Реферат: Поэтический космос Ломоносова
Следующая 5 строфа представляет
собой обращение к учёным с акцентом на объяснение этого природного явления:
О вы, которых быстрый зрак
Пронзает в книгу вечных прав,
Которым малый вещи знак
Являет естества устав,
Вам путь известен всех планет;
Скажите, что нас так мятет? [1; c.121 -122]
Как видно, учёные представлены
Ломоносовым как категория возвышенная, они даже окрашены им, строго говоря,
гиперболично, что, конечно, не лишает оду от предустановленного для её жанра
нарочито-возвышенного пафоса. Следующая 6 строфа продолжает риторику
предшествующей 5 строфы и имеет научно-полемический характер:
Что зыблет ясный ночью луч?
Что тонкий пламень в твердь
разит?
Как молния без грозных туч
Стремится от земли в зенит?
Как может быть, чтоб мёрзлый пар
Среди зимы рождал пожар? [1; c.122]
Следующая 7 строфа отвечает на
эти вопросы, давая возможные варианты ответов:
Там спорит жирна мгла с водой;
Иль солнечны лучи блестят,
Склоняясь сквозь воздух к нам
густой;
Иль тучных гор верхи горят;
Иль в море дуть престал зефир
И гладки волны бьют в эфир [1; c.122 -123].
Частое употребление анафоры на
"иль" создаёт атмосферу неопределённости относительно северного
сияния, но последнее двустишие этой строфы является теорией самого Ломоносова,
которое, как видно, композиционно завершает остальные варианты теорий и
раскрывает электрическую природу этого явления. Этим и заканчивается 2
композиционная часть "Вечернего размышления".

========

### ПИСЬМЕННОЕ ЗАДАНИЕ 1
Выведите без изменений всё от самого начала записей вниз до строки с "Action: [x=592, y=412]" включительно. Изображения в ответ не включайте.

========

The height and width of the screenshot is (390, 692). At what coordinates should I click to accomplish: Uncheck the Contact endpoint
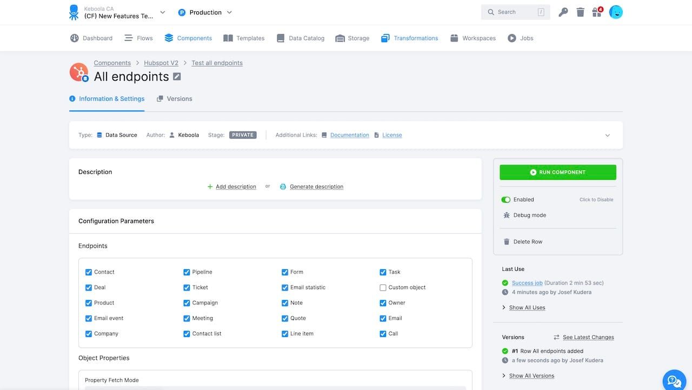tap(89, 272)
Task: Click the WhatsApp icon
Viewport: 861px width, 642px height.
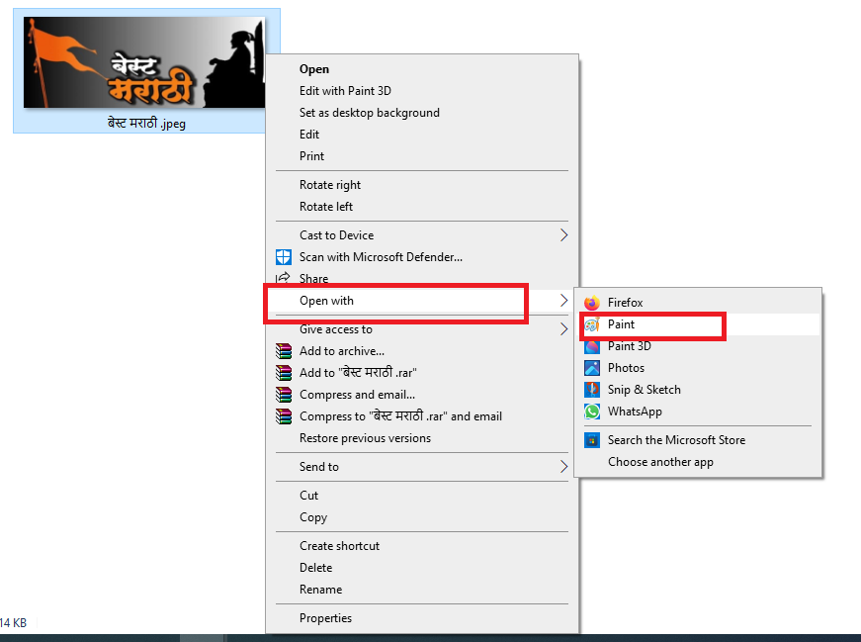Action: [x=592, y=412]

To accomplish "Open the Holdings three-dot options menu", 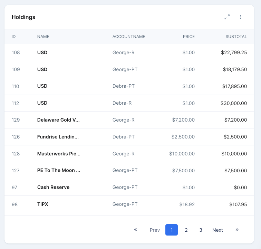I will pyautogui.click(x=240, y=17).
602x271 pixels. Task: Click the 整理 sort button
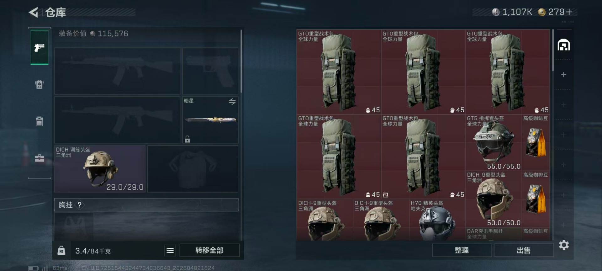[x=462, y=250]
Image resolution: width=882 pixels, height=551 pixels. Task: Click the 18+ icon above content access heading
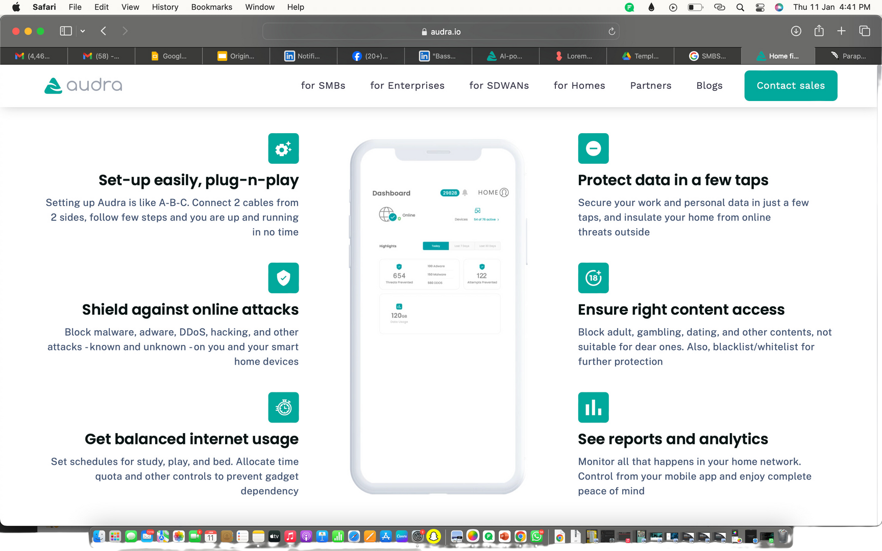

========

### ПИСЬМЕННОЕ ЗАДАНИЕ 2
Верните дословно отрывок из реферата о поэзии Ломоносова: всё от слов "Как молния без" вниз до слов "[1; c.122 -123].".

### ОБРАЗЕЦ ОТВЕТА 1
The height and width of the screenshot is (390, 692). At what coordinates should I click to accomplish: Uncheck the Contact endpoint
tap(89, 272)
Task: Click the WhatsApp icon
Viewport: 861px width, 642px height.
Action: [x=592, y=412]

### ОБРАЗЕЦ ОТВЕТА 2
Как молния без грозных туч
Стремится от земли в зенит?
Как может быть, чтоб мёрзлый пар
Среди зимы рождал пожар? [1; c.122]
Следующая 7 строфа отвечает на
эти вопросы, давая возможные варианты ответов:
Там спорит жирна мгла с водой;
Иль солнечны лучи блестят,
Склоняясь сквозь воздух к нам
густой;
Иль тучных гор верхи горят;
Иль в море дуть престал зефир
И гладки волны бьют в эфир [1; c.122 -123].